- Seção de texto
################

Madrugada chuvosa em São Paulo, mas
poderia ser qualquer lugar nesse mundo. É outono e faz frio. Sei do poder
devastador dessa conjunção, pois abri minha janela e vi como é triste.
Olho
no horizonte e penso nos fragmentos espalhados por aí. Os fragmentos formados
pelo ímpeto de nossa sociedade. Eles tentam se abrigar, sendo lavados por estas
águas que caem, mas também há, e não posso esquecer, os que estão abrigados,
num cômodo conforto. Ainda outros fornecem tickets, notas e cupons fiscais, bebidas,
porções, atenção, seus corpos.
São
todos fragmentos, alguns conscientes de serem apenas pedaços, células com uma
única função. Outros, perdidos, sem saber direito o seu pra que e para onde.
Outros tantos, ainda, sentem-se
inteiros, como eu e você, com nossas casas, quartos, carros, computadores,
celulares. Posses que nos dão a impressão de sermos órgãos, coração e cérebro
talvez, de um grande corpo ou mesmo este.

################

- Dados de origem
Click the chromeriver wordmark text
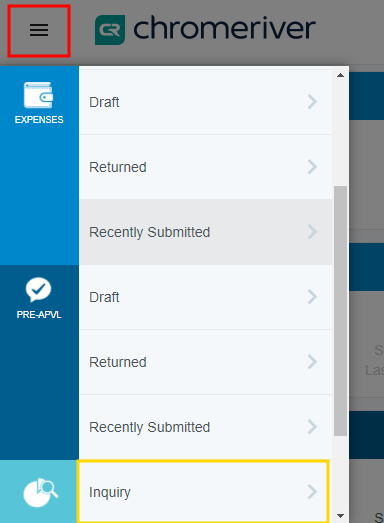Screen dimensions: 384x523 (224, 29)

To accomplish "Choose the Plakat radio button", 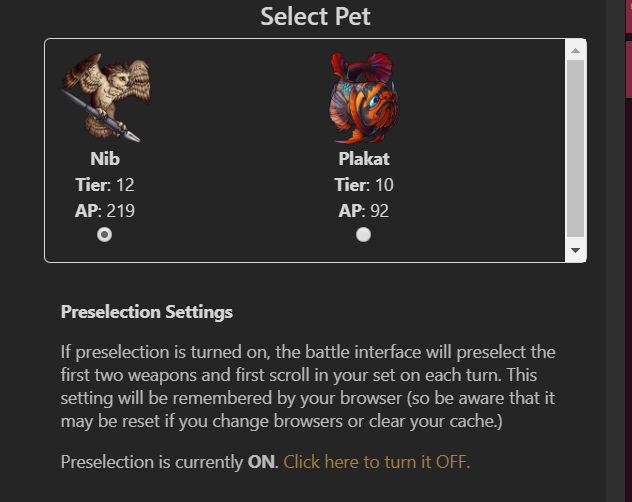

################

- Objetivo do exercício
Dê continuidade ao texto sobre a madrugada chuvosa em São Paulo, começando logo após a última frase apresentada. A listagem não tem nenhum papel neste exercício.

- Espaço de resposta
Porém,
nada disso, somos realmente apenas umas células, embebidas em pretensões de ser
mais.
Olho
no horizonte e lembro dos fragmentos.
A
paz de espírito não é uma opção e a intenção destas linhas é que também se
lembre e os perceba quando os verem. O mendigo, o menino no farol e a miséria
que o precede, o cobrador, o gari, o catador de lixo, o lixeiro, a pessoa do
pedágio, o caminhoneiro, a dona de casa, o idoso, o garçom, o médico, o
professor, o que limpa, o que suja, os estressados e oprimidos no trânsito,
você. Tanto faz ser homem ou mulher, os gêneros ou as religiões ou as
condições, o status, o capital.
Na
minha pretensão eu quero que você também sofra.